居候生活が始まり、父親の男兄弟たちにも囲まれて、自分の親や祖父母世代の音楽や映画、アニメが常に生活の中にあった。大人との会話も苦ではなかった。家族皆が愛してくれたと感じるし、大人数で過ごす時間はとても楽しかった。

特に祖母は私にとっての第二の母であり、尊敬する女性であり、今の私を作ってくれた大きな存在だ。彼女は私が12歳の時に末期癌になり1年間の闘病生活の末、亡くなってしまった。まだ66歳だった。


末期癌は深刻なもので、もう助かる可能性が低いと最初の手術で知っていた祖母は、その事実を祖父と一人の伯父に しか伝えておらず 「誰にも言わないでほしい。」と残していたそうだ。そして家族に「マリナを頼んだ」と遺言を残し、2011年3月27日 に他界した。容態が急変したと聞かされ病院に向かった父と私が駆け付けたころにはもう亡くなっていた。あと1時間早ければ生きた祖母に逢えたはずだった。涙がもう出ないんじゃないかってくらい泣いた。

《祖母が亡くなってから》

幼い頃、なかなか寝付けずべそをかく私に、祖母はよく海外の映画や旅や美術に関するテレビをよく見せてくれた。特にオードリー・ヘップバーンの『ローマの休日』はお気に入りで何度も観ていた。

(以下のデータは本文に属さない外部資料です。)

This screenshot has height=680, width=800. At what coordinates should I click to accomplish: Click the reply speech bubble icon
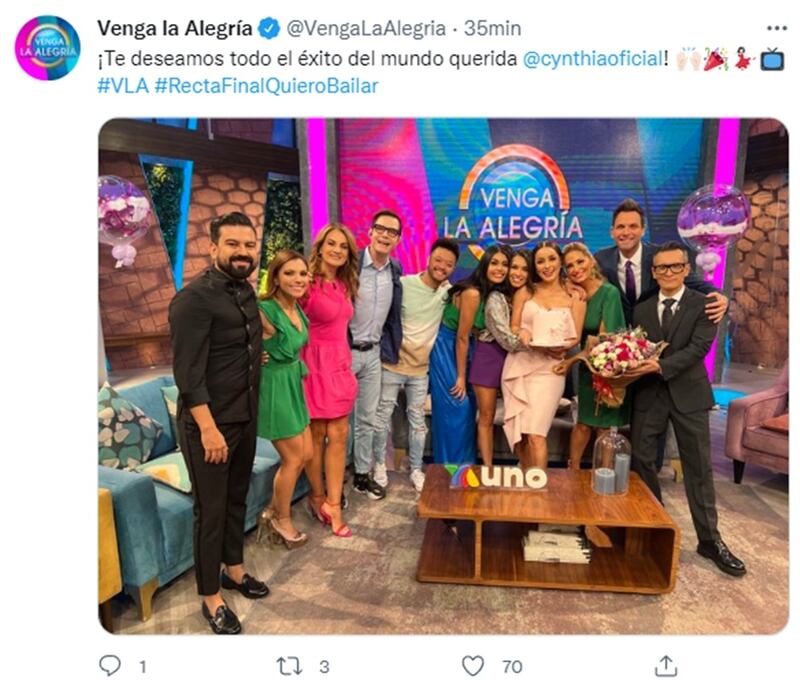click(110, 665)
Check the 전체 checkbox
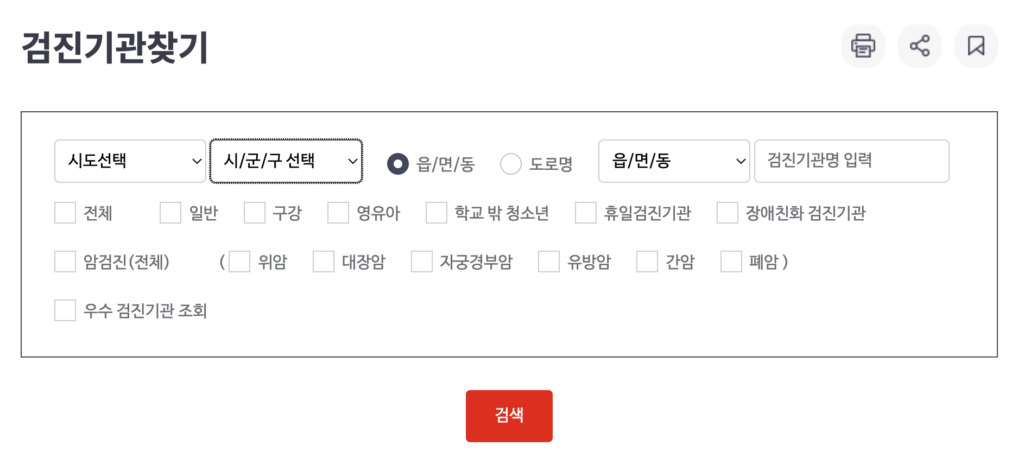This screenshot has width=1024, height=472. click(x=65, y=213)
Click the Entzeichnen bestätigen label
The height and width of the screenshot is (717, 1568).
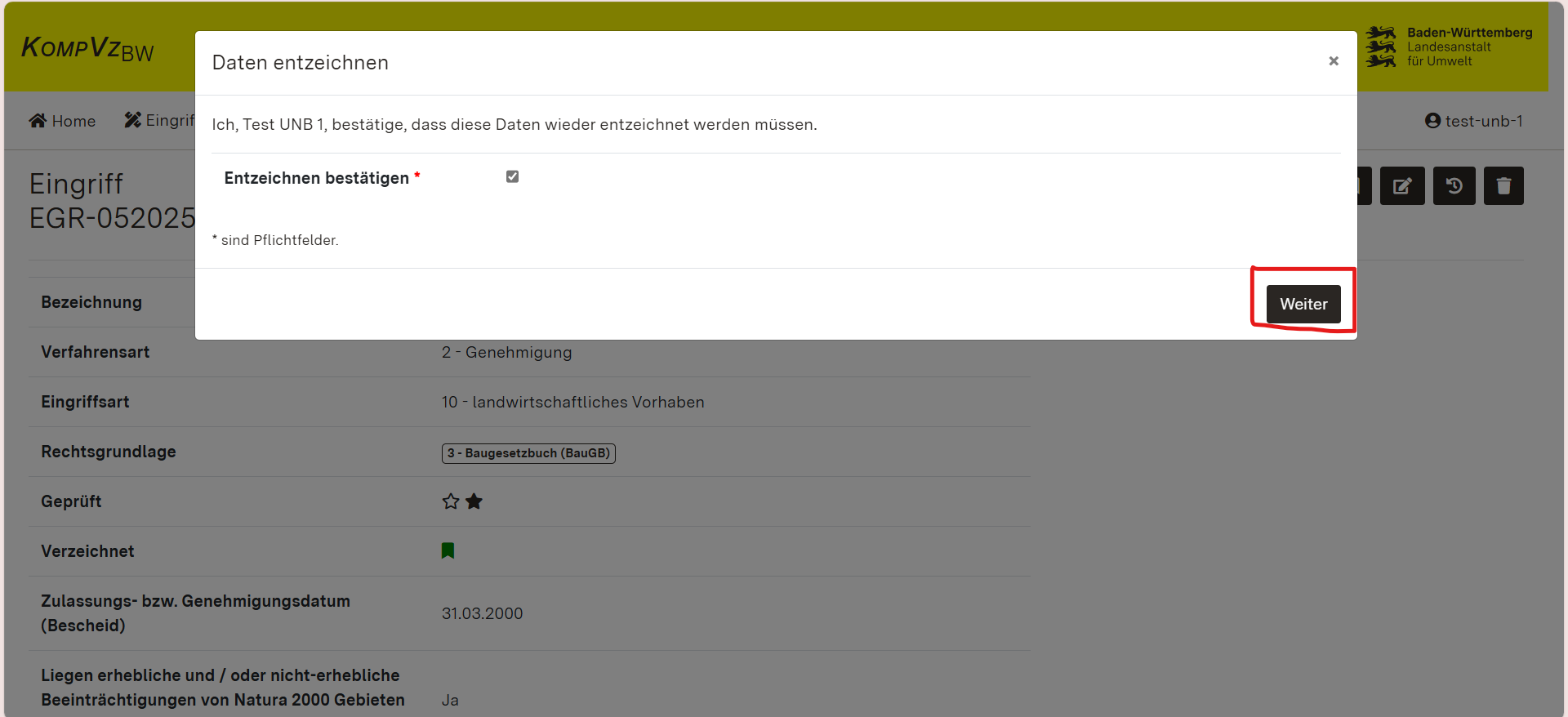316,178
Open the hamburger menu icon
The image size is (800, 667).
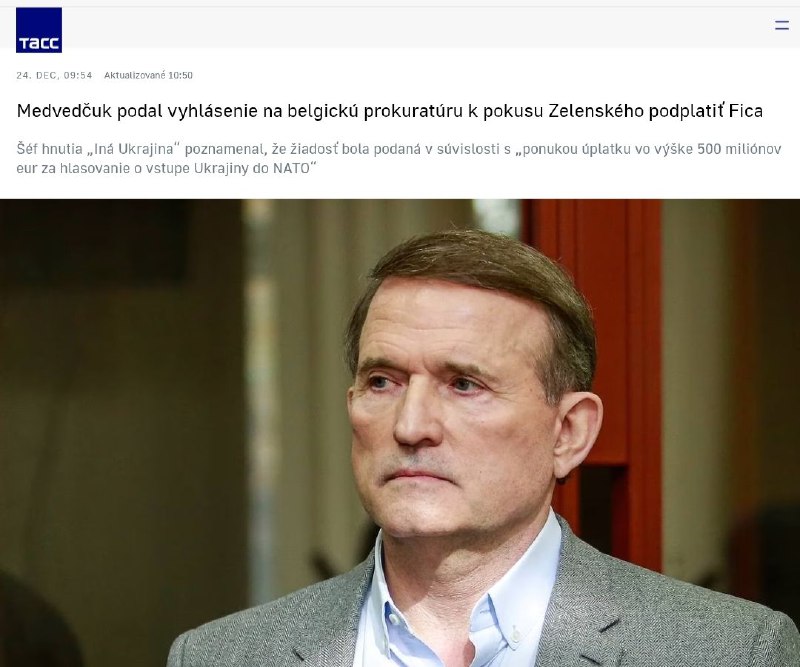pos(782,25)
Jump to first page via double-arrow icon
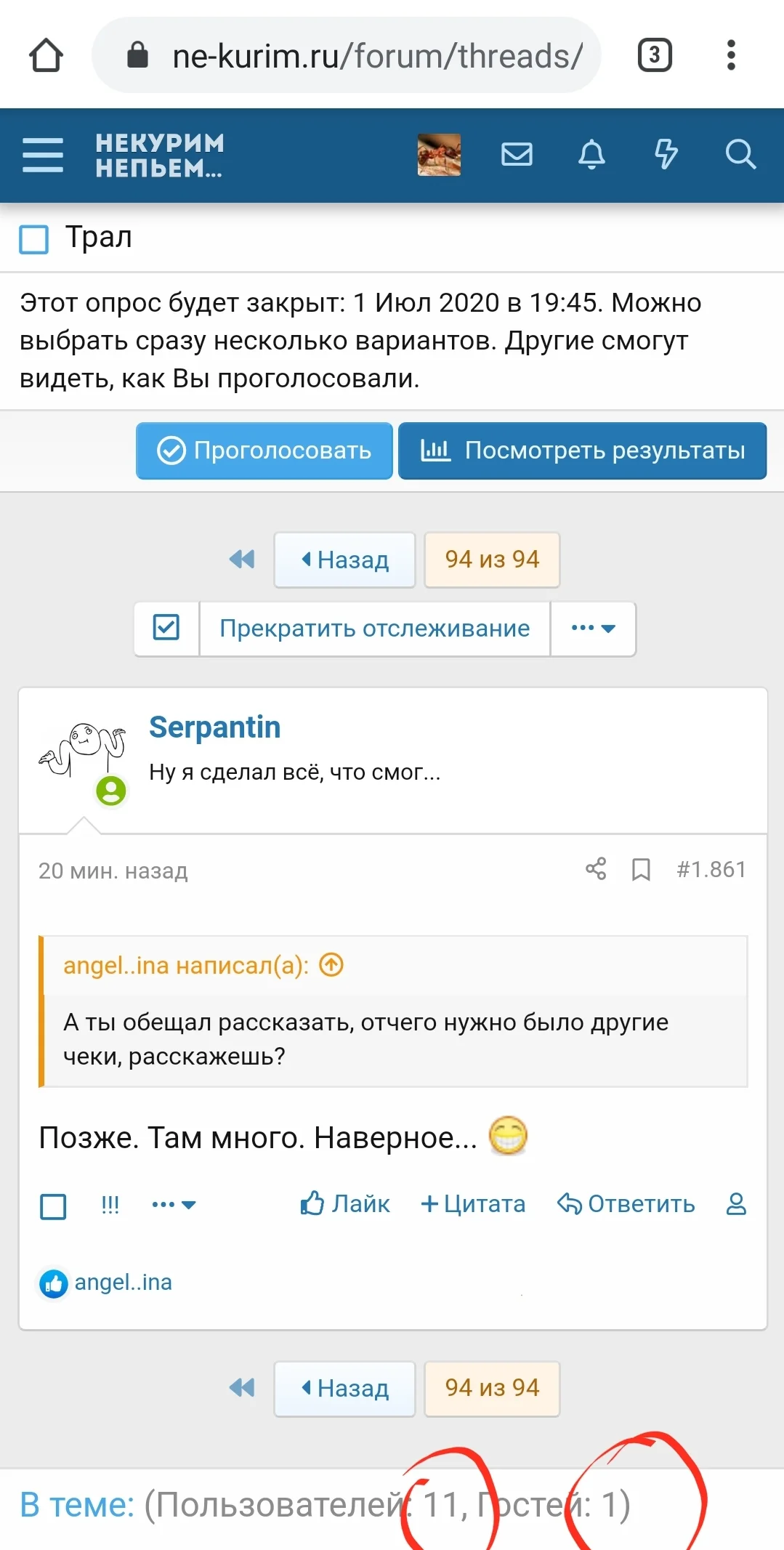Viewport: 784px width, 1550px height. coord(241,560)
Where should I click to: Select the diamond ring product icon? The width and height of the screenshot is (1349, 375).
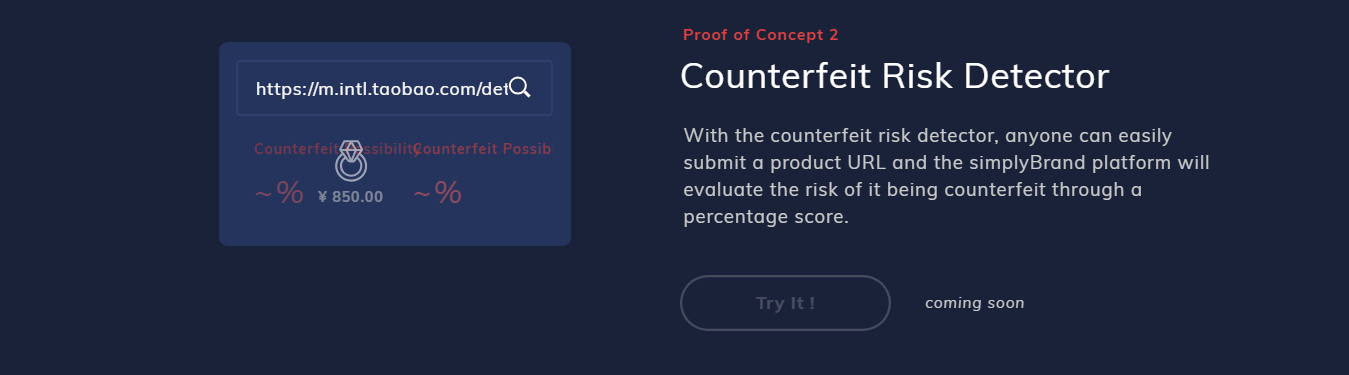pyautogui.click(x=350, y=160)
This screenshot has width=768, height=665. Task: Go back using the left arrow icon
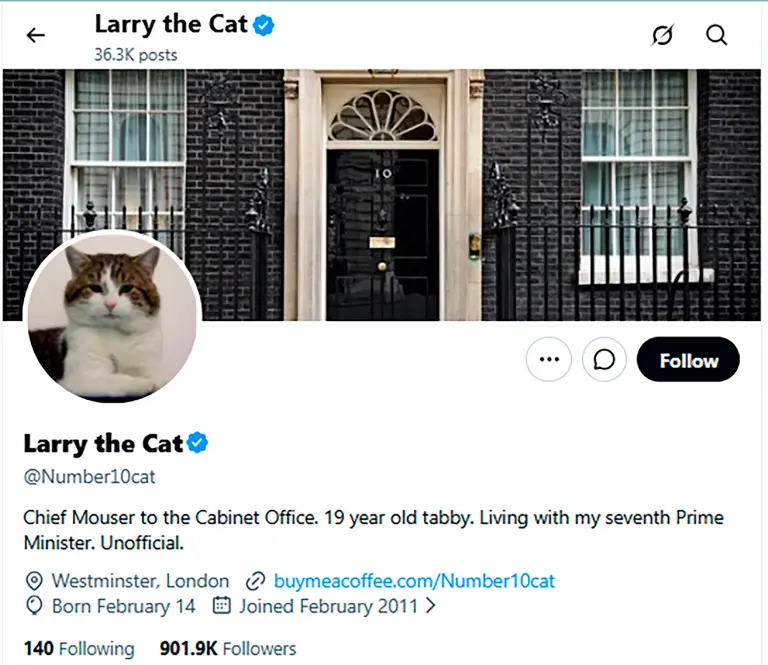point(36,35)
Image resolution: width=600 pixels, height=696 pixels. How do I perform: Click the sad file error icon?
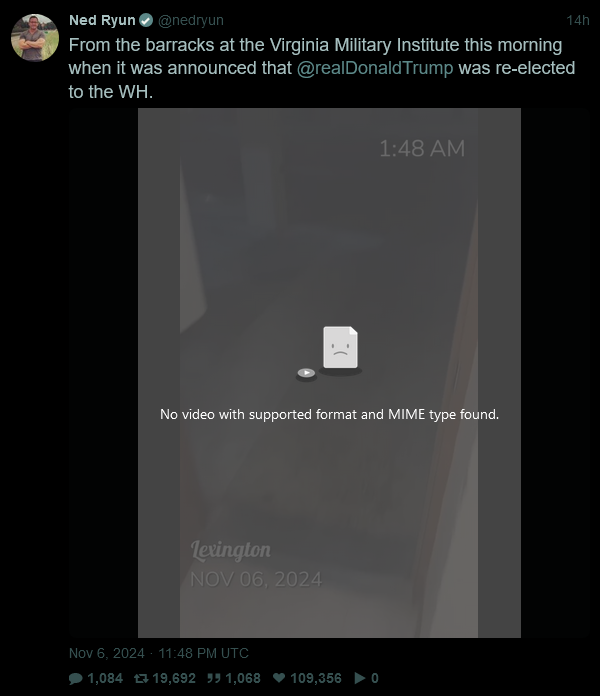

同時に小学校に入学してからユニセフの募金活動を通して、世界には貧困や紛争、難民問題があることを知り「どうして世界はこんなにも美しいところもあるのに不平等なままなんだろう?」と疑問を持った。
だからこそ大人になったらまだ見ぬ世界へ行って、現地に触れて、皆とお互い平等に接して、直接その人のためにできることを通して「笑顔にしたい 」と漠然と《将来のなりたい像》が形成されていった。

祖母は亡くなる間際「高校は近くの国際高校に通いなさい 」とも残していた。結果、私は 受験勉強に取り組み「もっと偏差値が上の学校にも行けるのに 」という塾の先生の言葉を押し切り、勉強以外にも部活など課外活動にも注力できるように、祖母が提案した近所の松戸国際高校に進学した。様々な国 の出身、バックグラウンドを持つ友人もでき、中学で自分の趣味や個性を理由にいじめられたトラウマも消えた。


高校の友達から学んだことは『ありのままでいい』ということ。中学1年生のとき、片親であることや趣味が合わないことを理由に仲間外れを経験していた。そして隠れるようにしていた自分のそのままを【個性】として受け入れてくれた。人間関係や先生にも恵まれて、順調な高校生活だった。勉学に励み、茶道とESS (English Speaking Society)、演劇を掛け持ちして文化祭実行委員会も務めるなどやりたいことはなんでも挑戦した。父と祖父は努力の賜物だと言ってくれた。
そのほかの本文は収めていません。